SPEAKER_00You also should be a little bit of a scientist here. I need you to understand this shit.
SPEAKER_03But but you know, that that is that is the claim though. And that that's that is a that is a a very deep claim to make. And and nobody nobody gets it. Nobody gets it. I I have just thrown that idea out. Like, you know, you're real, and and like, no, no, no. And and but that that is what, you know, my that's actually that's what they mean when they say it's actually the flesh and blood of Jesus. It's not symbolic. You're there. And and the whole idea is like, you're there. What is it? And then it's like, no, you're literally there. Go watch the passion of Christ, you're at that moment. And then you look around in the church and you're like, I don't think anybody here realizes that. I don't think the guy who's, you know, kind of sitting at the altar doing it even understands what he's doing. He's just repeating the words and going through the motions. But if you were mystically inclined to look at it that way, I think you'd have to fall on your face at that moment.
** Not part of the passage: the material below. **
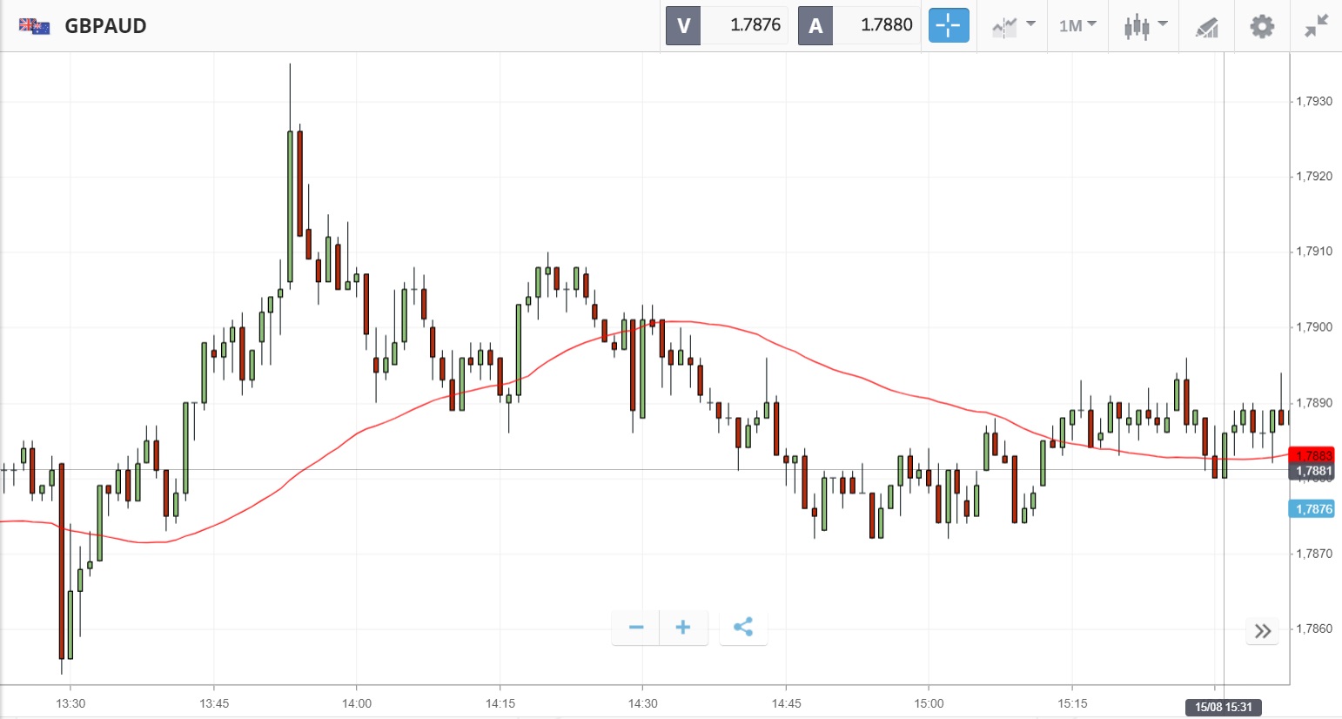The image size is (1342, 719).
Task: Click the GBPAUD flag icon
Action: tap(35, 25)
SPEAKER_00And now, you know, obviously the Bible talks a lot of there's a lot of symbolism about aliens and shit in the Bible, like all over the place, right? And even even drawlings, like if you go back to, you know, ancient Mesopotamia and all that other shit, there's there's like drawings that you you see flaming chariots in the sky, like all this crazy stuff. And you're like, all right, I know there's dreamers and people that think outside the box, but come on.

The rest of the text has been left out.